- Born: 1979 (age 46–47) Helsinki, Finland
- Education: Aalto University Gerrit Rietveld Academie
- Known for: Photography

= Saana Wang =

Finnish fine art photographer

Saana Wang (born 1979 in Helsinki) is a Finnish fine art photographer. She graduated from the Gerrit Rietveld Academie in 2004, the Photo Global Program of the School of Visual Arts in New York, and the Aalto University School of Arts, Design and Architecture in Helsinki, Finland.

In her photographs, Wang depicts the changing of social structure and city urbanization in modern China. Wang uses the masks of the traditional Beijing opera to transform the local Chinese residents into fictional characters. As a decisive step towards defamiliarization, she turns the people's spare living rooms into a stage. Wang conveys multilayered reality that express structures of power as well as tensions between the different elements in the picture.
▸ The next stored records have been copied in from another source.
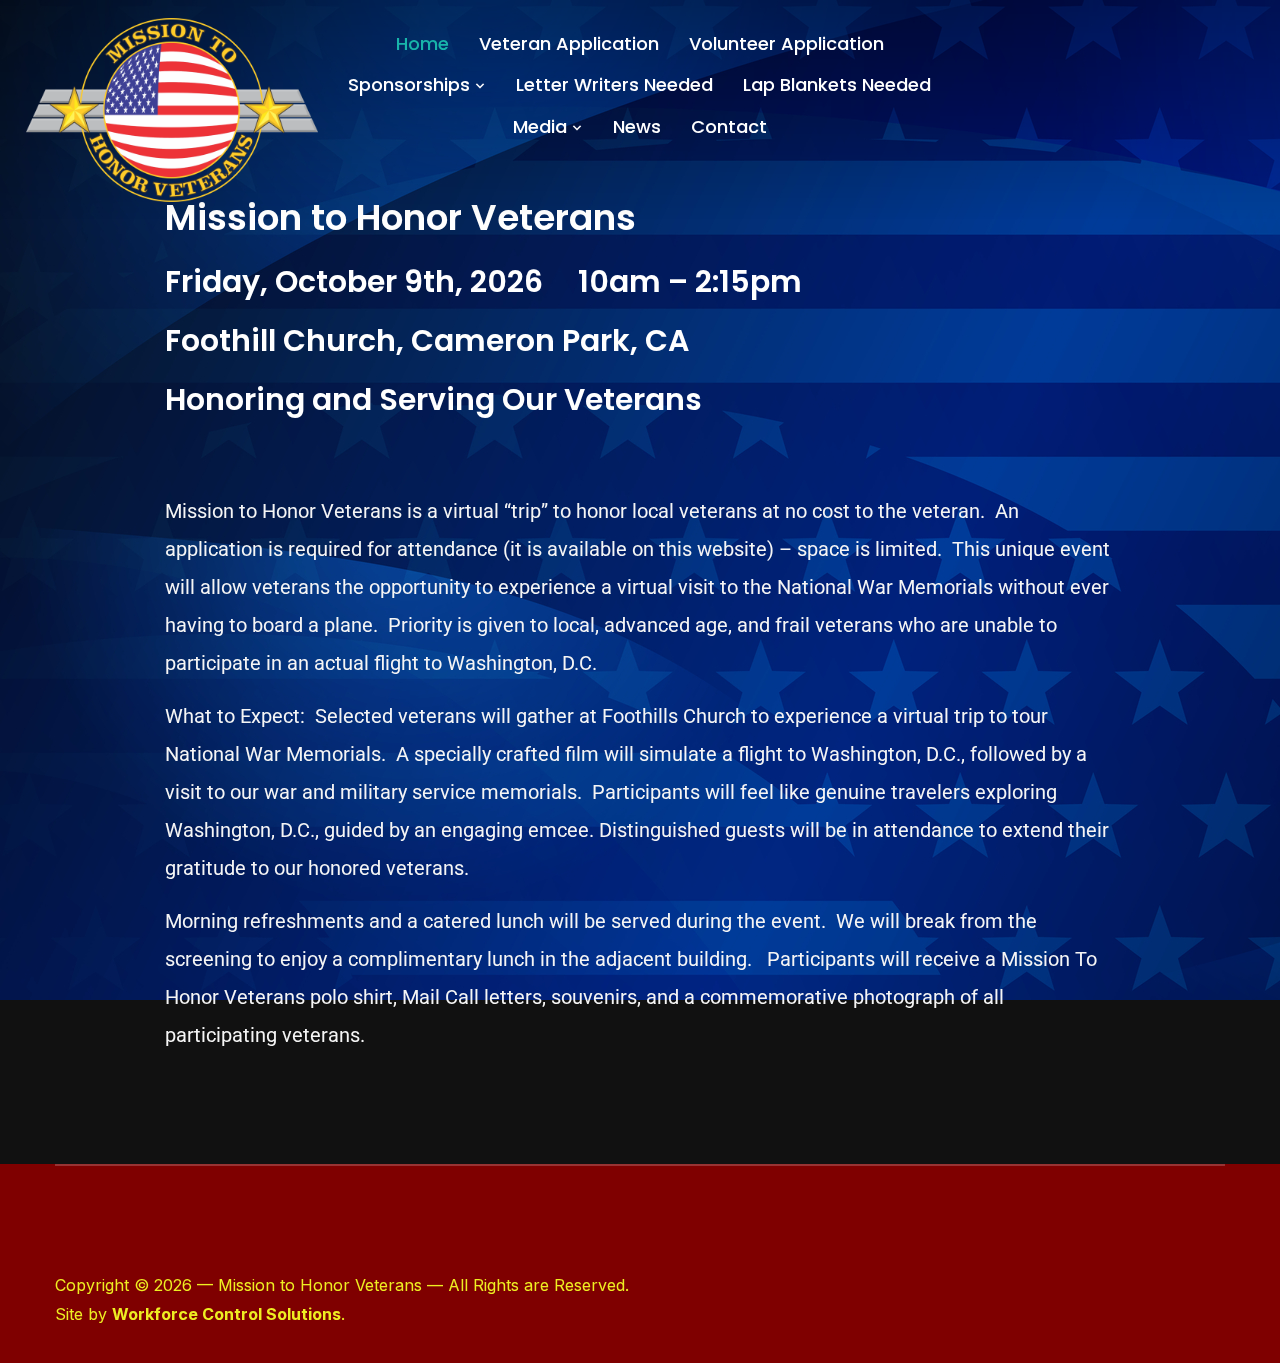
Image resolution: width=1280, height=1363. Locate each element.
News (637, 126)
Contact (729, 126)
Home (422, 43)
Wang has had exhibitions in New York City, European countries such as Finland, Germany, Denmark, Switzerland, as well as East Asia. Wang won the International Photography Prize International Talent Support – Photo Award 2009. Wang is part of the "photographic movement The Helsinki School". She is often invited to participate panel discussions in institutions such as The American-Scandinavian Foundation (known as Scandinavian House) in Manhattan, NY.

Wang lives and works in New York City. She has also lived in Beijing, China.